1. An apparatus is described in which it is possible to study and record the continuous swimming of fish at speeds up to 20 m.p.h.

2. Records made of the swimming at different speeds of dace, trout and goldfish measuring up to 30 cm. in length are reproduced.

3. Speed at any particular frequency of tail beat is shown to be directly related to the length of the specimen, measured from the tip of the snout to the most posterior extremity of the tail.

4. Above a frequency of 5 tail beats per second speed is directly dependent upon frequency up to the maximum values recorded. The results for all sizes and species recorded may be adequately expressed by the formula V = ¼{L(3f - 4)}, where V is the speed in cm. per sec., f is the frequency in beats per sec. and L is the body length in cm.

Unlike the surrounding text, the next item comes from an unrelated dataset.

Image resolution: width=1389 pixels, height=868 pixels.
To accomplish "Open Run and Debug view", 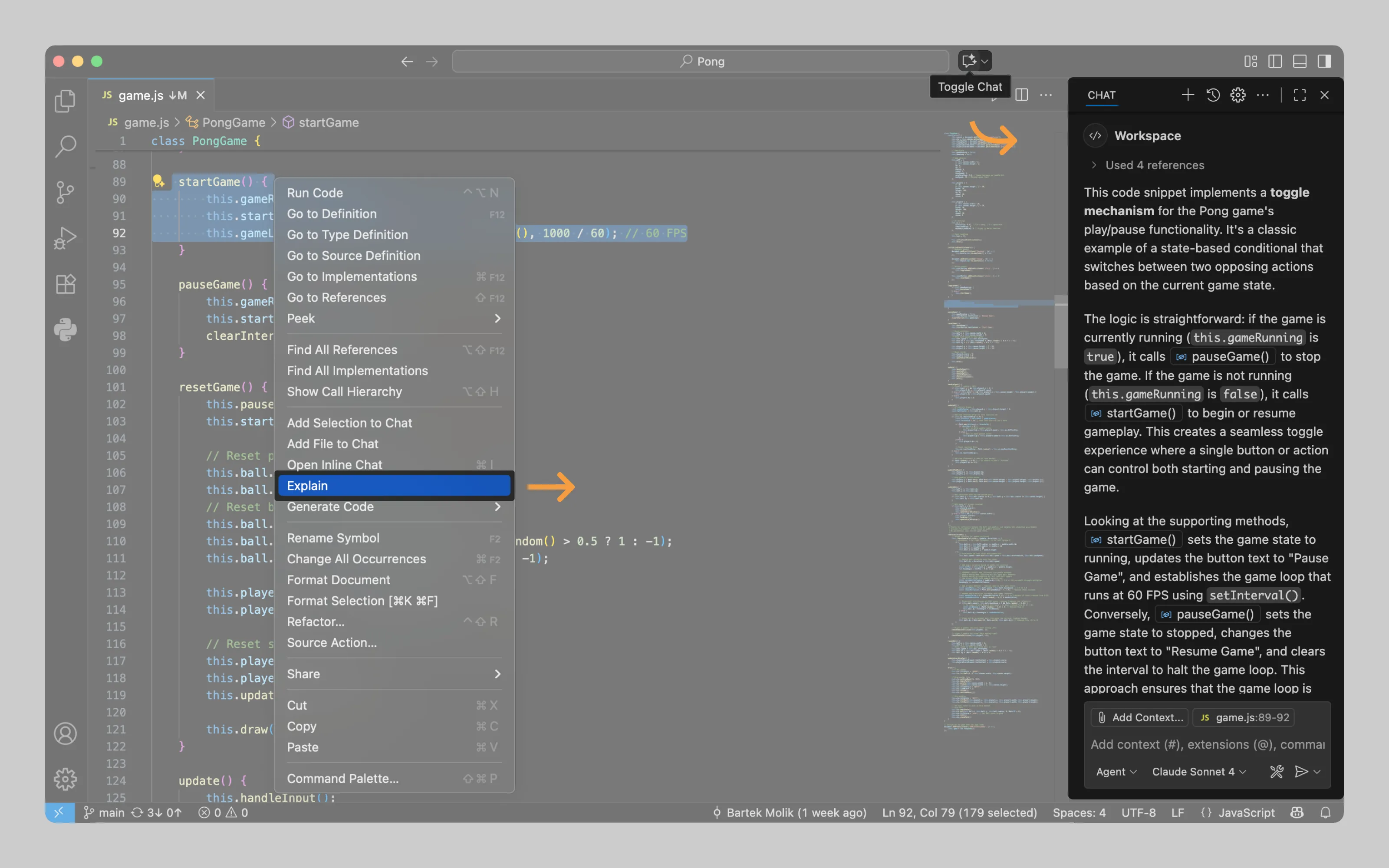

5. The distance travelled per beat (and hence the speed) is directly dependent upon the amplitude of the tail beat.

6. The amplitude increases with increasing frequency up to a maximum reached at about beats per second. This maximum amplitude is the same for all fish tested and is about one-fifth of the body length.

7. The maximum frequency attainable decreases with increasing size of the specimen. This decrease is slight in the trout and more pronounced in the dace and goldfish. Estimation of the possible maximum frequencies of much bigger fish allows for prediction of the maximum speeds they may be able to attain. Such predicted speeds are in accord with the few measurements that have been made and are of the order of 10 body lengths per second up to a size of 1 m.